→ Prompt
Looking at the listing below, give the number of lines in which the string "agent" appears, and add nothing else.

→ Data supplied
'''

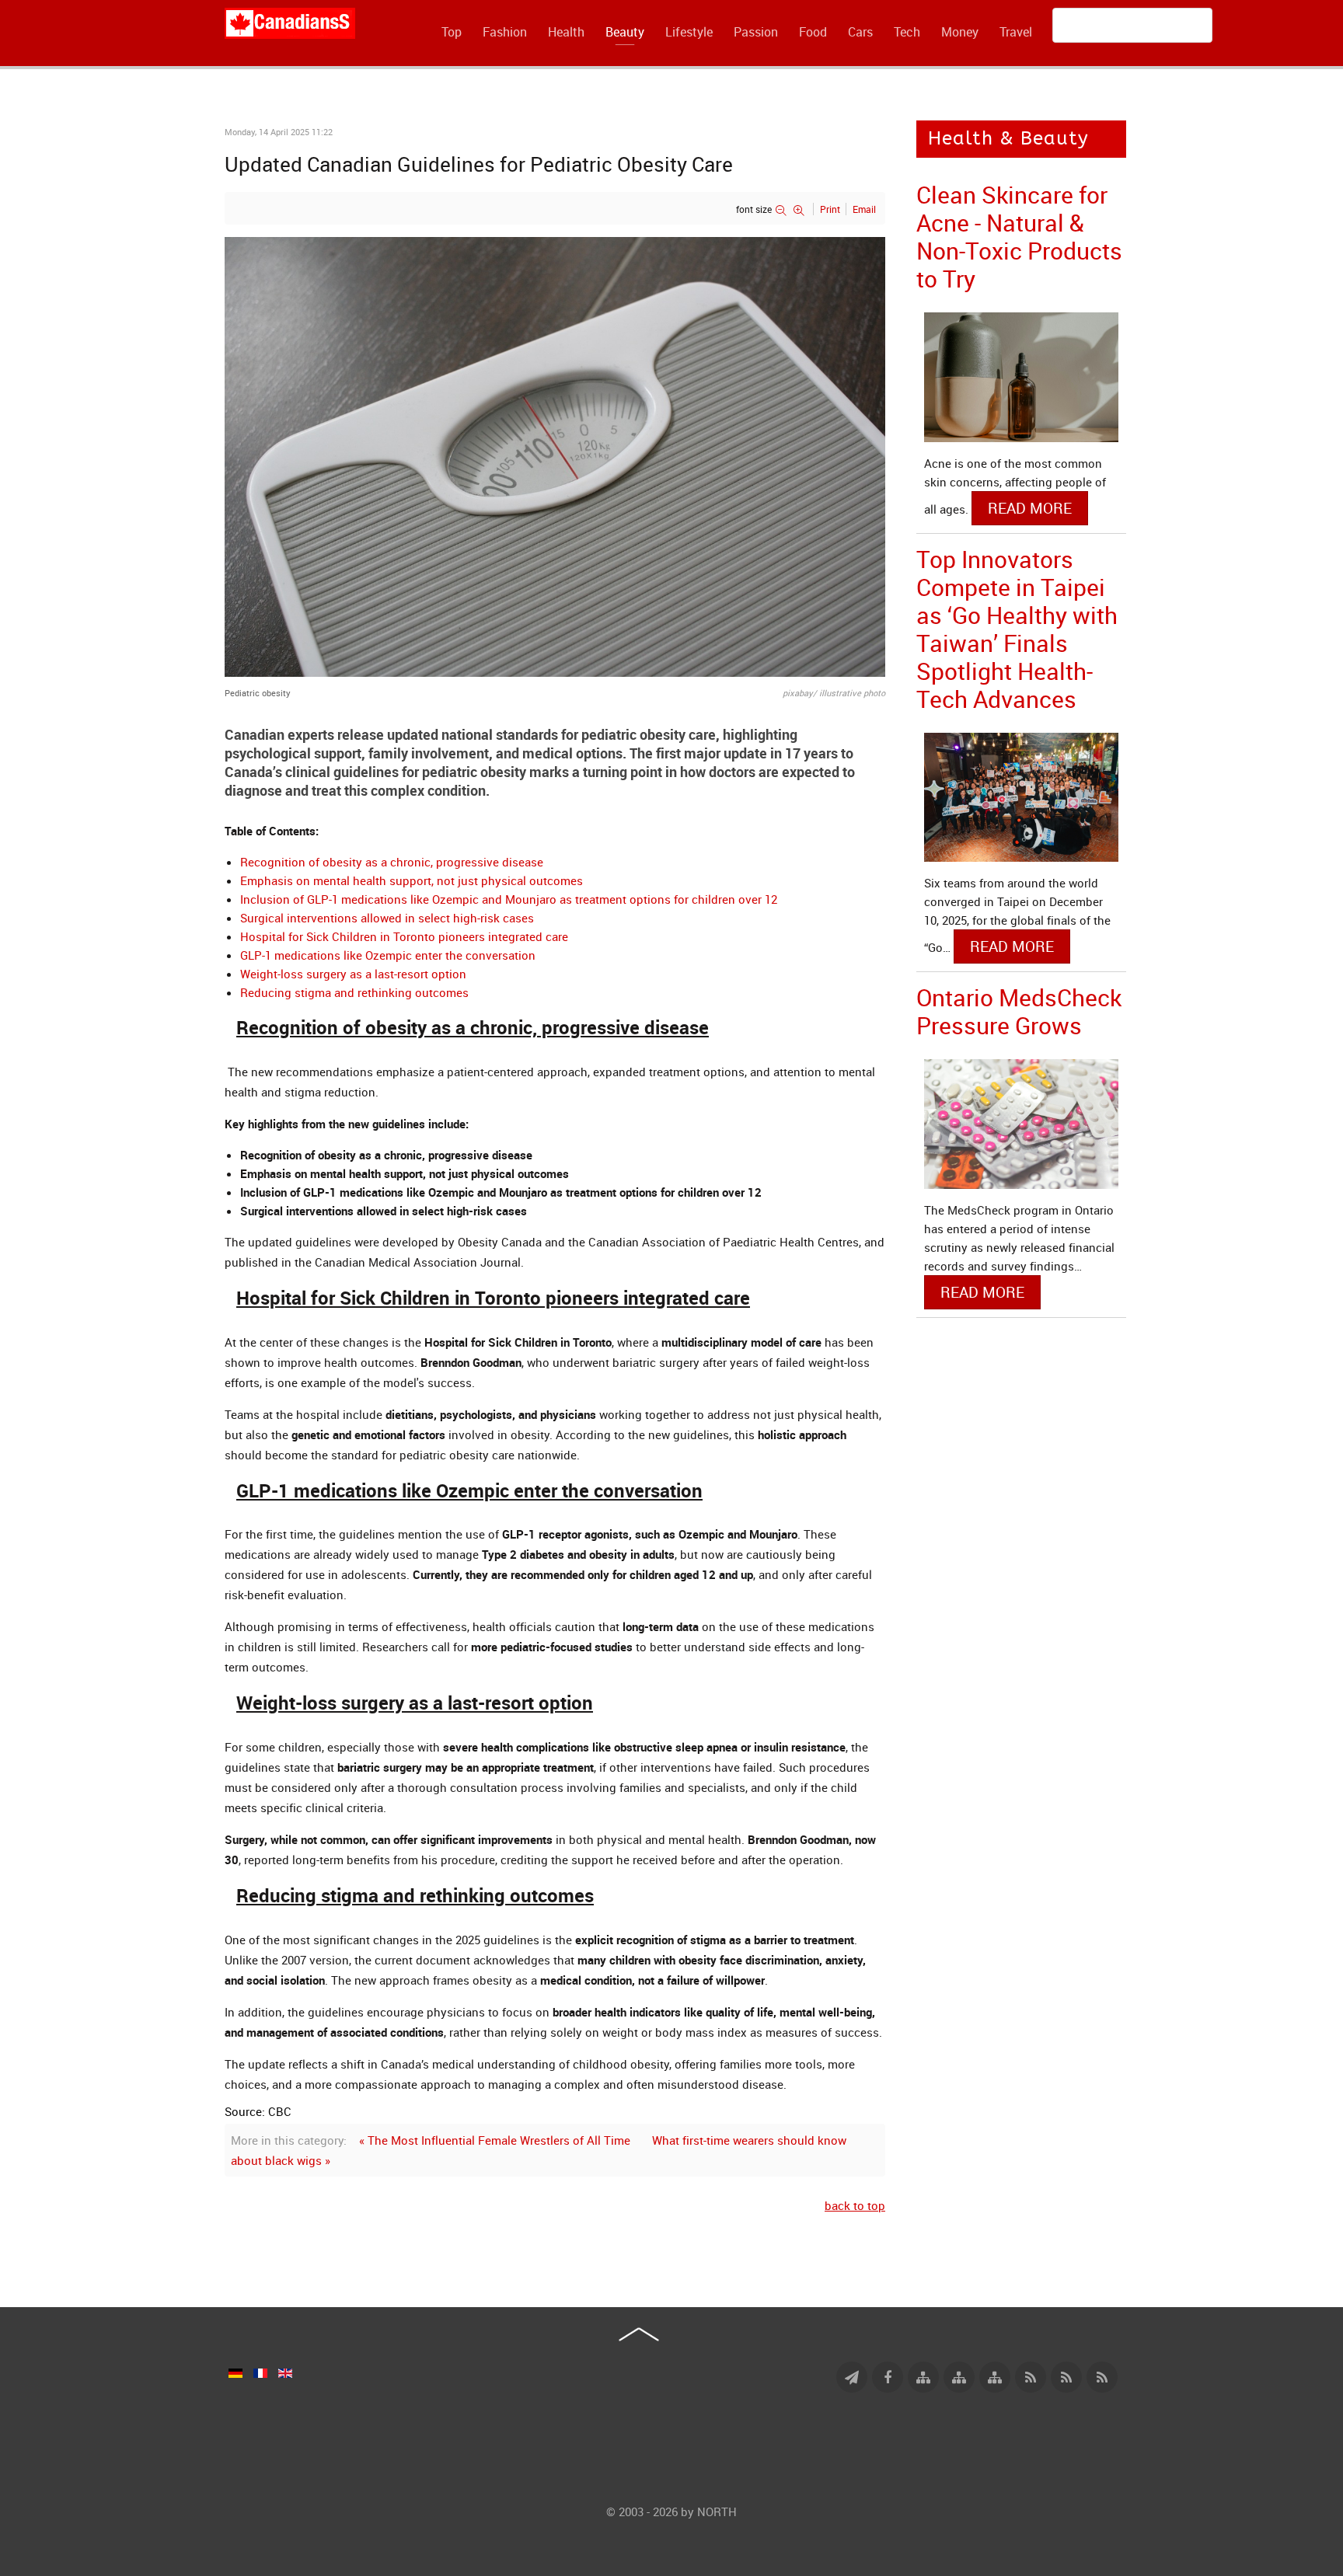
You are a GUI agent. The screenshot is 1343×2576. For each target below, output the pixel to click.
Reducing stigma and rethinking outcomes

'''
'''

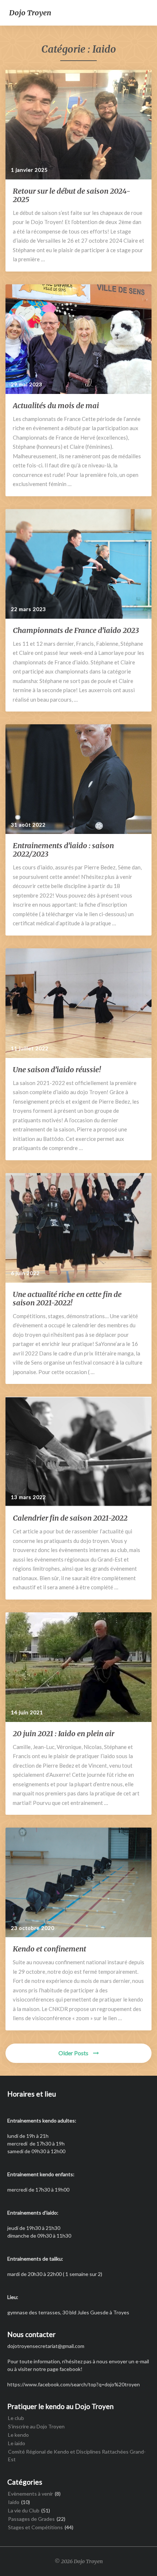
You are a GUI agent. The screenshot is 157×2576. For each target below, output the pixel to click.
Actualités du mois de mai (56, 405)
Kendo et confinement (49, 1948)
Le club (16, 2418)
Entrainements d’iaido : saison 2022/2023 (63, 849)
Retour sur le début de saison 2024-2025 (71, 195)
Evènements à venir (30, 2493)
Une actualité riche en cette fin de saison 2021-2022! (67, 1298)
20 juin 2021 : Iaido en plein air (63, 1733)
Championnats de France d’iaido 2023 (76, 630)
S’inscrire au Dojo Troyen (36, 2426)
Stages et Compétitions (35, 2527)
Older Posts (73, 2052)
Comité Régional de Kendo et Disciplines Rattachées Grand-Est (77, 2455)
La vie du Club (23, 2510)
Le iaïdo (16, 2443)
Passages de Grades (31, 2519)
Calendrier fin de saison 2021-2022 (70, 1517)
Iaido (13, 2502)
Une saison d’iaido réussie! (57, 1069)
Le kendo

'''

→ Answer to this exercise
2